Director Sam Mendes (The Road to Perdition, American Beauty) finally dumps The Bourne Identity mimicking tone and while refreshing with some just plain jaw-dropping, sumptuous cinematography by Roger Deakins (The Shawshank Redemption), somehow it doesn’t work. Even though the most exciting action sequences: the opening train destruction in Turkey, the train destruction in London, a fistfight outlined in blue neon, the shootout in a courtroom, a helicopter crashing into an old manor at the climax… Everything seems to fall flat. There’s no punctuation to the violence. And when Bond and Silva finally have their final confrontation, it isn’t the competitive match we expect. At times, the pacing seems more like the recent Alex Cross, not a Bond movie.

“Pull my finger.” “What makes you think this is my first time?”
The soundtrack by director Sam Mendes’s frequent composer Thomas Newman is particularly disappointing, especially after the great strides made by David Arnold.
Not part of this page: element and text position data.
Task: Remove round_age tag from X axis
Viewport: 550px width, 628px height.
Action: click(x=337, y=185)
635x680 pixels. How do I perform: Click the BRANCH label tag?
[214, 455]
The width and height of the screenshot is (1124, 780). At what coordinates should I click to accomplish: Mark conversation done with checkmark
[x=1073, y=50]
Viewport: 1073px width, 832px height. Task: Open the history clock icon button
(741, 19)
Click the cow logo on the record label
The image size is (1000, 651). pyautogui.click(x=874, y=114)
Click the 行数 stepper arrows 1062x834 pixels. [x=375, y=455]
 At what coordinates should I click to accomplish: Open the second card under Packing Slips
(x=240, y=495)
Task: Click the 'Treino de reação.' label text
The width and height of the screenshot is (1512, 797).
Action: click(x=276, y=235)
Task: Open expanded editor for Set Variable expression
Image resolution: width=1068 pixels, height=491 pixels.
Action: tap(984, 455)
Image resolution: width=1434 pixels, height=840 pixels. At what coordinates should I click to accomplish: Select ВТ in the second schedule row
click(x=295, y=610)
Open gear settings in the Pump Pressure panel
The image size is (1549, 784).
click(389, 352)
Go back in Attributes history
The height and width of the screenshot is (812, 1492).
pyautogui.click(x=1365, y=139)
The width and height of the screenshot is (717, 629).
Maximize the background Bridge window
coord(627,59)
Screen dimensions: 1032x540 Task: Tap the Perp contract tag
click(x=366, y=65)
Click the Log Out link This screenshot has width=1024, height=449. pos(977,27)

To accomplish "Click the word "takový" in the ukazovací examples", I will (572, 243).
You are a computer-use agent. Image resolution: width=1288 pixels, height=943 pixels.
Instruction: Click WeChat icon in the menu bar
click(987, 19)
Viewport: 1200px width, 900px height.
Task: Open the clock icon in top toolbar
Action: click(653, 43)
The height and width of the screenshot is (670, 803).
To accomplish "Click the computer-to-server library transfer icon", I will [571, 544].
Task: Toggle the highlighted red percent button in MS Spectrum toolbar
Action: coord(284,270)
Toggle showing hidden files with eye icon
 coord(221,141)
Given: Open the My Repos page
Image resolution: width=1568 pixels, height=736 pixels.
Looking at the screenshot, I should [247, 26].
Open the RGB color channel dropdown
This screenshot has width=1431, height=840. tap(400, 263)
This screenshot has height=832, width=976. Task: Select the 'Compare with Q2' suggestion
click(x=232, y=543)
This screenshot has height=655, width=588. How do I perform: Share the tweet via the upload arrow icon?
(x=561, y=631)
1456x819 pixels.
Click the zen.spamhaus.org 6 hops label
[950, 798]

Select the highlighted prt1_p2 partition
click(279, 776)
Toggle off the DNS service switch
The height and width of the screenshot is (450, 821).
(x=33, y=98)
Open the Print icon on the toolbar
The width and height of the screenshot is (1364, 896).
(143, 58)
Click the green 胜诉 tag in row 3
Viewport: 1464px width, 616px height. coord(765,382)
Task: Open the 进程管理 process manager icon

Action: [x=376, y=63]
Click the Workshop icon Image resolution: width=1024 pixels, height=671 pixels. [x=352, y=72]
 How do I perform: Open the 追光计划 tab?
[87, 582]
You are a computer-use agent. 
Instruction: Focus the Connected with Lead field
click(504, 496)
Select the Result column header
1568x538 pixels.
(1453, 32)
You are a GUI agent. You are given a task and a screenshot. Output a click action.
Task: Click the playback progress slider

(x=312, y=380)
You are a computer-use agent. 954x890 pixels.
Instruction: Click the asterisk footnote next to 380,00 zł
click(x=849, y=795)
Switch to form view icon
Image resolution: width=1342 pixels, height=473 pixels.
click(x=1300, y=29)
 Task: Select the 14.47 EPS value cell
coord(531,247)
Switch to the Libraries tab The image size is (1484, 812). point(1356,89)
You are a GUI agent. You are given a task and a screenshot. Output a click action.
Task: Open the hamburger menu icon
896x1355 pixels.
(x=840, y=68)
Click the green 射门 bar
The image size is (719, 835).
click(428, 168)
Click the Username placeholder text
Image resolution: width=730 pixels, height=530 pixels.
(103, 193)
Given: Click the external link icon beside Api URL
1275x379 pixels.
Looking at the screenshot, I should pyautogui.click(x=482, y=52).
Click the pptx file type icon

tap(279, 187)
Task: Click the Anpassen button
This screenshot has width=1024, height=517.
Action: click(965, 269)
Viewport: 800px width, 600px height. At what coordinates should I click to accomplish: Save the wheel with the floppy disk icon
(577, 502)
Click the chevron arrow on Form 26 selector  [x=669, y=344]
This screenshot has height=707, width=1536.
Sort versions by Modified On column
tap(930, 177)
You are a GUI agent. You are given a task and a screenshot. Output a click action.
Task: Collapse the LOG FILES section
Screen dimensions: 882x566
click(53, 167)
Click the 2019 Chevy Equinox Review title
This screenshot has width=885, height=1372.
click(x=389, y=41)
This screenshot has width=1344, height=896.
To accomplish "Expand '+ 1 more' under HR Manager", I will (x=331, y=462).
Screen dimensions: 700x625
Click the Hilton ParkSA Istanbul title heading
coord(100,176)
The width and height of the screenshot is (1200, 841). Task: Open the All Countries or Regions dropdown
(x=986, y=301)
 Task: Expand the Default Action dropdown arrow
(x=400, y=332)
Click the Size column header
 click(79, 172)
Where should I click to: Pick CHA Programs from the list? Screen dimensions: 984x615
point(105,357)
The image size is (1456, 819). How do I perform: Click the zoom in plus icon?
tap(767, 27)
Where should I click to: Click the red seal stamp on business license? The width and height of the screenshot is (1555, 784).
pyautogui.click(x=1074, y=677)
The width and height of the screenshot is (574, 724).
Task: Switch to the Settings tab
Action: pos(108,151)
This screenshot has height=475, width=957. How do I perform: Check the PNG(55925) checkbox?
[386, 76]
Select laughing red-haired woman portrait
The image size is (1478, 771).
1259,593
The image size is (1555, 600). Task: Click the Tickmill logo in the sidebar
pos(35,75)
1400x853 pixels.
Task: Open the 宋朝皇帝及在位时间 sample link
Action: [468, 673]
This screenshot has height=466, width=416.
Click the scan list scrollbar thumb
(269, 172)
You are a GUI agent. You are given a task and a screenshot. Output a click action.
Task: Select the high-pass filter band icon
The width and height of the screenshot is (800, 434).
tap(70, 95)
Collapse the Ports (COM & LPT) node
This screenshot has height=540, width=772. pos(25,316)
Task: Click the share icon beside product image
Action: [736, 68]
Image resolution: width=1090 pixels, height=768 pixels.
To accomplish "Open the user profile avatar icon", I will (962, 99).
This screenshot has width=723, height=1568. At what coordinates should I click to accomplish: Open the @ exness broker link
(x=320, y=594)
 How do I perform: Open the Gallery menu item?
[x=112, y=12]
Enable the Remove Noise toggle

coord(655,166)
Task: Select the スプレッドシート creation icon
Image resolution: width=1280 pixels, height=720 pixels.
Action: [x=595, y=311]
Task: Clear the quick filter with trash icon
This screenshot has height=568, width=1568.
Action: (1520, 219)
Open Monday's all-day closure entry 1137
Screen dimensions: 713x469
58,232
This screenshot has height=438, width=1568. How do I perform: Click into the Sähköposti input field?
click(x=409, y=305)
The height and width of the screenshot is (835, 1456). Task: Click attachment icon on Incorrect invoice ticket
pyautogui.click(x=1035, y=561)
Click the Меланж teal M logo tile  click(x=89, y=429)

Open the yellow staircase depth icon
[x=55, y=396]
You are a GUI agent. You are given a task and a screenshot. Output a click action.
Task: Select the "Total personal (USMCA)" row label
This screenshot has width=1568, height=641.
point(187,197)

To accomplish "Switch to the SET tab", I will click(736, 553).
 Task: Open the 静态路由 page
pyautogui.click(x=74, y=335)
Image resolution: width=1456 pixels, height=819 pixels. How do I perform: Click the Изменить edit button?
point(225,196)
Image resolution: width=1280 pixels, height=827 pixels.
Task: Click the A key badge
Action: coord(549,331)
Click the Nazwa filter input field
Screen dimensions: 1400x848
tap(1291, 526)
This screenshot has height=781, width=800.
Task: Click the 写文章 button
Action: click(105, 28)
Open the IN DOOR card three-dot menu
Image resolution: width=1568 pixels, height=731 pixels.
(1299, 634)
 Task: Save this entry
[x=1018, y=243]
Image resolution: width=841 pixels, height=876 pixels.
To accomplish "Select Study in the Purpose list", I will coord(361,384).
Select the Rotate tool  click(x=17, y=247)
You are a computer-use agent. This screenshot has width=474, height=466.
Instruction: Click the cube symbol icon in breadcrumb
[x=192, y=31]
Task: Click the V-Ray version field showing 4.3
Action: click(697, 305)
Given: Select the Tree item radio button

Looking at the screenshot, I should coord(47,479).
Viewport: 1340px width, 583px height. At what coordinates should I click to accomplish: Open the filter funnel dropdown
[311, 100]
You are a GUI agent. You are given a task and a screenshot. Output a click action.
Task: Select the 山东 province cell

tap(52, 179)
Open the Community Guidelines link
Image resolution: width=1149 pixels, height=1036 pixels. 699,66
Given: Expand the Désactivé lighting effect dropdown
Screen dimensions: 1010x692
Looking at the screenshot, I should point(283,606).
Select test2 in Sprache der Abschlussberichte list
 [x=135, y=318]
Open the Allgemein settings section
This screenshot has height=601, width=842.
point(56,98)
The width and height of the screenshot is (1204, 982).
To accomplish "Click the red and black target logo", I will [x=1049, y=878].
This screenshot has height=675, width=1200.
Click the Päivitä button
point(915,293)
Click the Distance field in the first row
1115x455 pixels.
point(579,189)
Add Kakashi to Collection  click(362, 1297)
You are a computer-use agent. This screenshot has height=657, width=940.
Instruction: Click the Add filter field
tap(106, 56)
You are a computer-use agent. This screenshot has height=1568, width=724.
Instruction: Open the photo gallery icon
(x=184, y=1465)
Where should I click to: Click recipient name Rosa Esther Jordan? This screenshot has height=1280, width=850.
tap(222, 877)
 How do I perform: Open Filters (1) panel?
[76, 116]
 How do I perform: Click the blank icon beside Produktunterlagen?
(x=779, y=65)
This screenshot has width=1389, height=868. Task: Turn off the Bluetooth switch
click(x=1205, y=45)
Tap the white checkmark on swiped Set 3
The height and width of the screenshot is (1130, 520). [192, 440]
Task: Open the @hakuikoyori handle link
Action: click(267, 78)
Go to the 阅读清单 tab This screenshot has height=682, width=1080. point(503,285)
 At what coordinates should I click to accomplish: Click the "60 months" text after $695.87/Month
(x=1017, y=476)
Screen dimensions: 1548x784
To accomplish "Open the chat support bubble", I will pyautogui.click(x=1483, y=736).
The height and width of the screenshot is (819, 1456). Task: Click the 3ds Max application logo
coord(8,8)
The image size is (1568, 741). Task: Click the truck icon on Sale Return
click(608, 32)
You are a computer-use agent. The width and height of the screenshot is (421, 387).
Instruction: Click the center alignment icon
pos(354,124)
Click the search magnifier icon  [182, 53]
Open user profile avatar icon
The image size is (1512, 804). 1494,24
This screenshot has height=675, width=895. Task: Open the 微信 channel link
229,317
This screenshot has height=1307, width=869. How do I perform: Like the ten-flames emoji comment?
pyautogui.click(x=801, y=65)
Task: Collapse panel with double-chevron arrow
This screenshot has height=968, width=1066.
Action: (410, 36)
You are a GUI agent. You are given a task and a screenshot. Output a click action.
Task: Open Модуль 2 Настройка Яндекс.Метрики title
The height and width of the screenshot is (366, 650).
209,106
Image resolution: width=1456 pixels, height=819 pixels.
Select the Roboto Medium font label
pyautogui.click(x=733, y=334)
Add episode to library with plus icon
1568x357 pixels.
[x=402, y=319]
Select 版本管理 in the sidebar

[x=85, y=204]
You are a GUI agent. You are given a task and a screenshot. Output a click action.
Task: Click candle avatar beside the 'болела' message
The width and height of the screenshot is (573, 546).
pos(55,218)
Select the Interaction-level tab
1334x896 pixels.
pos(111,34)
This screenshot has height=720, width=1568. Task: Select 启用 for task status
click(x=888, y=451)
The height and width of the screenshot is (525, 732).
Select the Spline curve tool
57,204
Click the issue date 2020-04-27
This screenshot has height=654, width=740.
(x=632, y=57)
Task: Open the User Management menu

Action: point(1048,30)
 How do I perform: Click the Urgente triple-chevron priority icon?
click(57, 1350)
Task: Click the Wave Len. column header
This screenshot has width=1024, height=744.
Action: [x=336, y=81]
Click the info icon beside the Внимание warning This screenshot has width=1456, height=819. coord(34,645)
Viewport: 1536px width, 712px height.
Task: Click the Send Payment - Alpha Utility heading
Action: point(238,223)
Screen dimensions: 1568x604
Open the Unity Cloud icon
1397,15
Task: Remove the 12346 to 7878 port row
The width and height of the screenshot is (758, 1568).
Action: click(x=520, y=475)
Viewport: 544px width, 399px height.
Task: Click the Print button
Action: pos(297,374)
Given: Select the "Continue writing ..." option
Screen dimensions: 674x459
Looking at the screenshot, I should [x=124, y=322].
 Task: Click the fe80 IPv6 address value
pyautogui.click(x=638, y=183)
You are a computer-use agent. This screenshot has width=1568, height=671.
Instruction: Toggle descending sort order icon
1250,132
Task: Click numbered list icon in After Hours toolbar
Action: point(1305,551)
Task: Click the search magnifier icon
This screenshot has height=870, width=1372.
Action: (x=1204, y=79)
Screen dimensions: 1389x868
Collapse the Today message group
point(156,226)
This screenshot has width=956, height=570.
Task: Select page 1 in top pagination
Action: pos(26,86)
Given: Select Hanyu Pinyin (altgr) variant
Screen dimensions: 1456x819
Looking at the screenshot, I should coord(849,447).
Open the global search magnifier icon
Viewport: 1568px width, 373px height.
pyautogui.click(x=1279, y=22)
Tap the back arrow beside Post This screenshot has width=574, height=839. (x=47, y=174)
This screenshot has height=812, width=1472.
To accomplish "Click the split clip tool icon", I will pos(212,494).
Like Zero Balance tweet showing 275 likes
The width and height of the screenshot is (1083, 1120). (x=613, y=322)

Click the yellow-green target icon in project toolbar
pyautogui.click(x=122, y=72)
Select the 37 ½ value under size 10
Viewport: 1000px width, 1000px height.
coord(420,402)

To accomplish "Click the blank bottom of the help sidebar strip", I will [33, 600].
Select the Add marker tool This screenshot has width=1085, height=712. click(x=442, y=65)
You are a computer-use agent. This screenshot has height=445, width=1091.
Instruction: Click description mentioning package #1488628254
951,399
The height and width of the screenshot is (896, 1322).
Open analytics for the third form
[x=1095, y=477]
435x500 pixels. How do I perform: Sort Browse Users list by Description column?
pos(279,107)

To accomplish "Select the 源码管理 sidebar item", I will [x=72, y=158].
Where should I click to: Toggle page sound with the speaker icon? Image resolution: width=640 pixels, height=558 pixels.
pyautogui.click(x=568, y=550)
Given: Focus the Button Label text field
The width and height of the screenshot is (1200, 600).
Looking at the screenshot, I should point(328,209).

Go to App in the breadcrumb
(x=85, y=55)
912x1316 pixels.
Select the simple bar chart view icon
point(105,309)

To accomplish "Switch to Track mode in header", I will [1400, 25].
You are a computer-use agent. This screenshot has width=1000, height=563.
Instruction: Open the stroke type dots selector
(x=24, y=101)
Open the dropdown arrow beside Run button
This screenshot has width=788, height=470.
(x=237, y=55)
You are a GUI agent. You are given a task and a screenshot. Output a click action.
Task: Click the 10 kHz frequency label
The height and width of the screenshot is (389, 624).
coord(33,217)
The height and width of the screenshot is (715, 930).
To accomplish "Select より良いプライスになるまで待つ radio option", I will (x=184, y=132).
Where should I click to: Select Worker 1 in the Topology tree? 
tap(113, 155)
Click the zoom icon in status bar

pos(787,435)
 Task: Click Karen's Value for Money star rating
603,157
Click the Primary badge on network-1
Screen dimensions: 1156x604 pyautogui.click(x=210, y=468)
The music is a tad too non-intrusive and we miss the eponymous Bond theme more than ever. Sometimes during the action scenes, even we find ourselves humming it on our own.
Adele’s theme song, listened to on its own seems subdued and derivative, but in the context of the film itself, it turns out to be absolutely perfect. Daniel Kleinmen returns for the opening credits and it’s the most visually compelling since Casino Royale. It’s a surreal, swooping, unnerving murky underwater nightmare of moving feminine curves and bleeding target range body-sheets that will look terrific on Blu-ray.

I giggle a lot because this isn’t really a tobacco cigarette.
Also beautiful is French actress Berenice Marlohe as the mysterious bad guy’s girl Severine. Slinking around in black dress and equally black goth make-up, she just looks gorgeously intriguing right up until the moment she is called upon by the screenplay to portray fear. Then, inexplicably, she has a case of the giggles. Without hesitation, Connery’s Bond would’ve slapped her back into reality.
Albert Finney has a wasted small part towards the conclusion as the gameskeeper of Bond’s old family estate and his presence is a bit unnecessary. Usually Bond doesn’t need amateur assistance, especially from a crotchety character straight out of a Dickens novel. Usually the job goes to the Bond girl to assist 007 during the final conflict. This makes Finney Craig’s Bond girl. Eww… Either that or the bisexuality theory just took an extremely fascinating turn.
Moneypenny is finally introduced in the form of Naomi Harris. It’s a subterfuge; the press releases and advance media portrays her as a Bond girl but by film’s end we learn her last name and find her behind a desk in front of M’s inner sanctum. Frankly, it all feels like a gimmick. And as we infer by the famous shaving scene, her and Bond did it. I know we’re re-inventing the series but Bond and Moneypenny should never oof—that’s just wrong. Their whole relationship is based on unrequited flirting. Prior to Skyfall, I always felt that Moneypenny should be gay; someone for Bond to mercilessly toy with. Oh well… These fill-ins just feel like gimmicks as opposed to organic elements added to the Craig canon.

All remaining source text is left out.